Die für kommendes Jahr vereinbarte Verschmelzung der Autohersteller VW und Porsche kommt womöglich später als geplant. Grund seien Schadenersatzklagen in den USA und Deutschland sowie unklare rechtliche und steuerliche Fragen, teilte Porsche mit.

Grund für eine Verzögerung könnten die noch immer schwelenden juristischen Auseinandersetzungen in den USA und Deutschland nach der verlorenen Übernahmeschlacht mit VW sein. Investmentfonds in den USA streben Milliarden-Dollar-Schadenersatz an, weil sie Falschinformationen vermuten.

"Aus diesem Grund könnte sich die angestrebte Verschmelzung verzögern", räumte VW-Konzernchef Martin Winterkorn, der auch die Porsche-Obergesellschaft Porsche SE führt, auf der Bilanzpressekonferenz ein. Sie bleibe aber "erklärtes Ziel" beider Unternehmen. Der im Jahr 2009 vereinbarte Zusammenschluss beider Unternehmen könne gegebenenfalls auch über eine höhere Beteiligung von VW an der Porsche Zwischenholding vollzogen werden.

Auch Porsche-SE-Finanzchef Hans Dieter Pötsch sagte, der Zeitplan für die bis Ende 2011 geplante Verschmelzung sei möglicherweise nicht zu halten. "Der Hauptgrund für meine Zurückhaltung liegt darin, dass die vorzunehmende rechtliche und steuerliche Prüfung der komplexen Transaktion noch nicht abgeschlossen ist", sagte der Manager.

Vor der Verschmelzung mit VW muss die hochverschuldete Porsche SE zudem noch ihr Kapital erhöhen, um die Schulden zurückzuführen.

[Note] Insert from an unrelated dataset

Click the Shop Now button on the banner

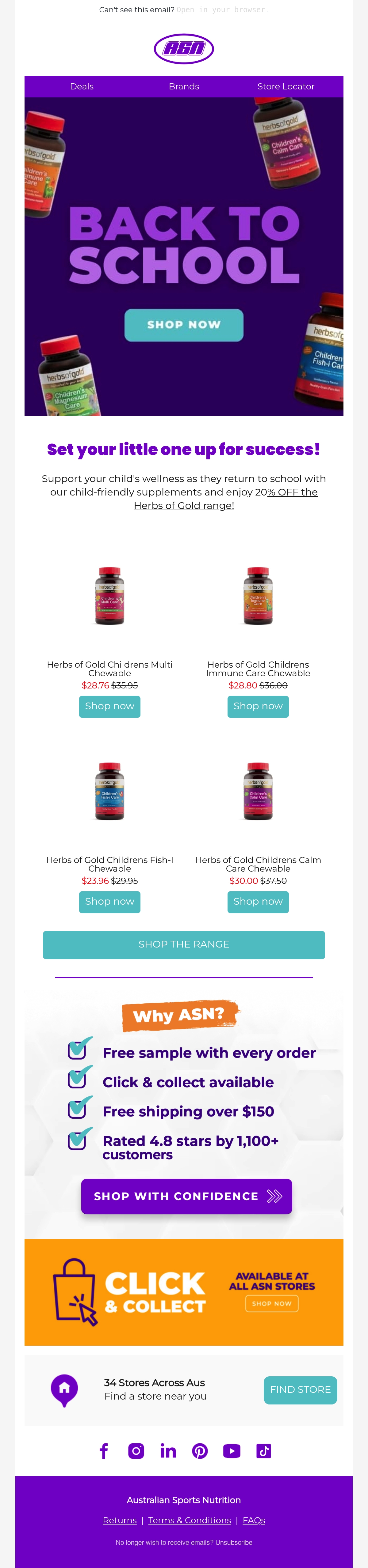point(184,325)
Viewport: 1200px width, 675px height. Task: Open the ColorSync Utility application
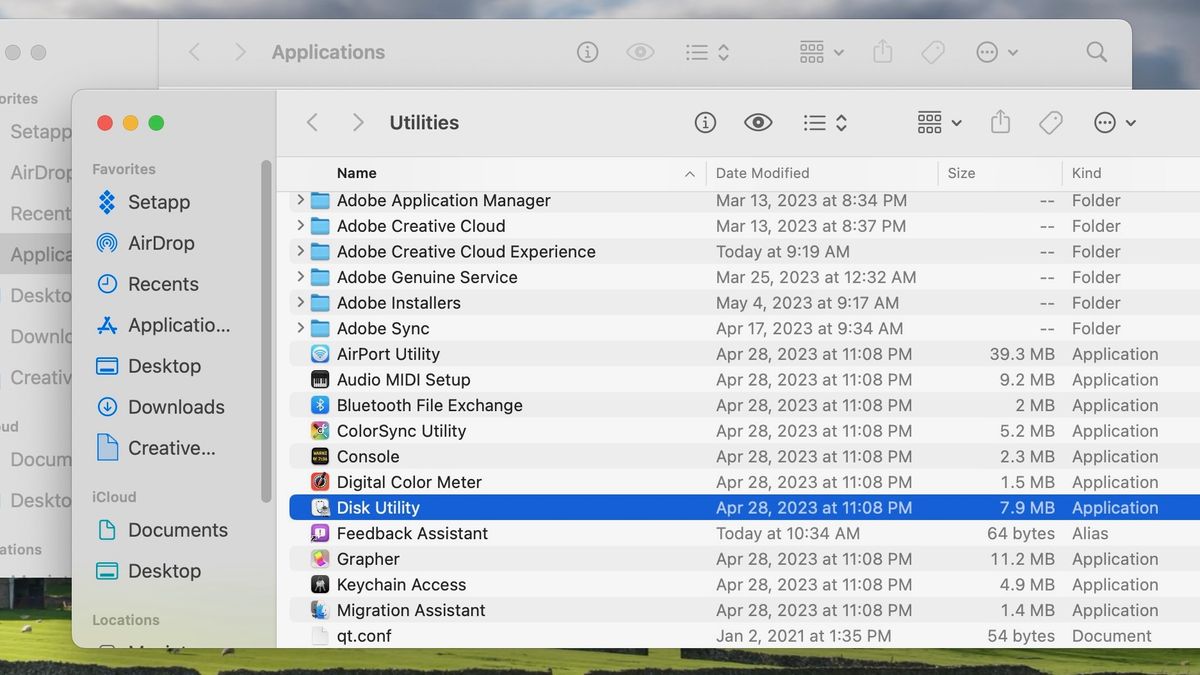click(402, 430)
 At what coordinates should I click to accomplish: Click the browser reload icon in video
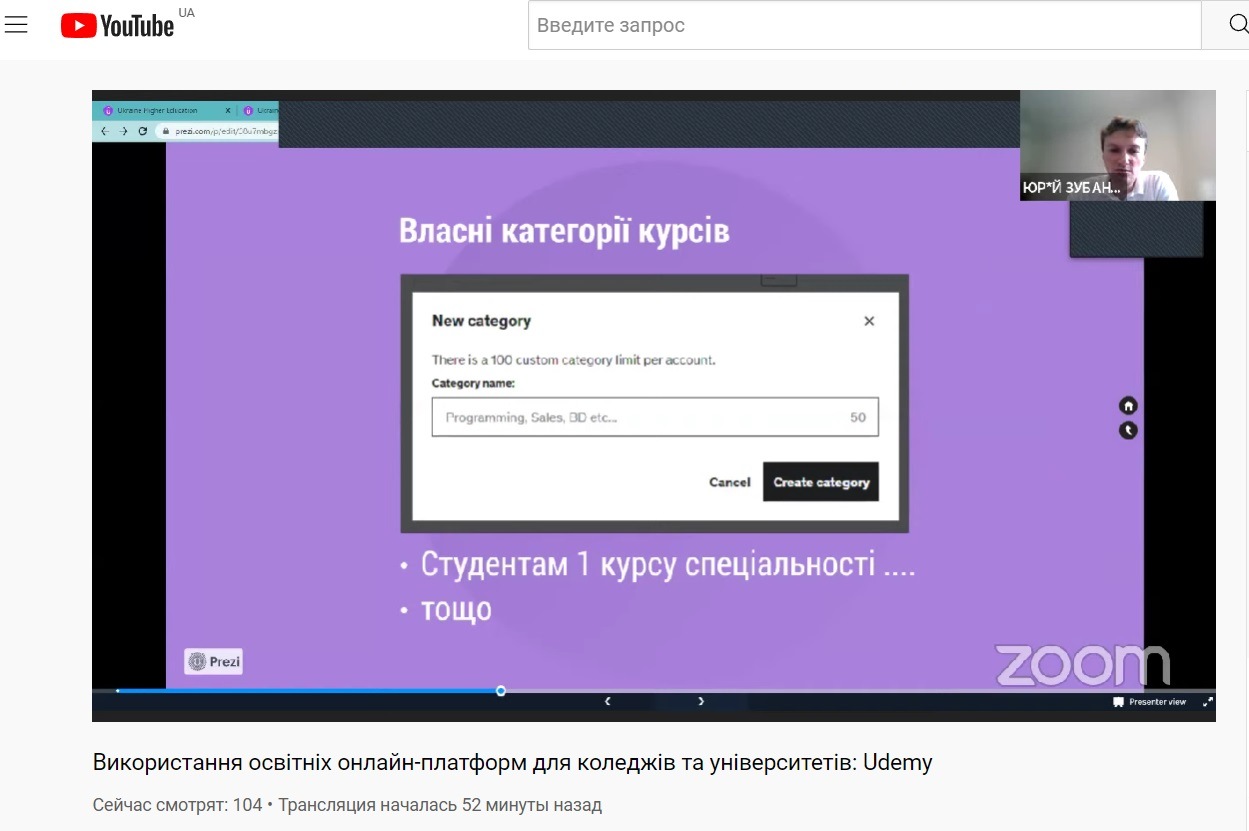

Diese Kapitalspritze um bis zu fünf Milliarden Euro soll im ersten Halbjahr kommenden Jahres durch die Stamm- und Vorzugsaktionäre erfolgen. Ende Juni 2011 wird eine Kreditlinie der Porsche SE in Höhe von 2,5 Milliarden Euro fällig.

Die Banken hätten sich jedoch bereit erklärt, den Fälligkeitstermin um bis zu vier Monate zu verlängern, sagte Pötsch, der auch bei VW die Finanzen führt. Porsche hält knapp 51 Prozent der Stimmrechte an VW, der Wolfsburger Konzern wiederum ist mit 49,9 Prozent am Fahrzeuggeschäft von Porsche beteiligt.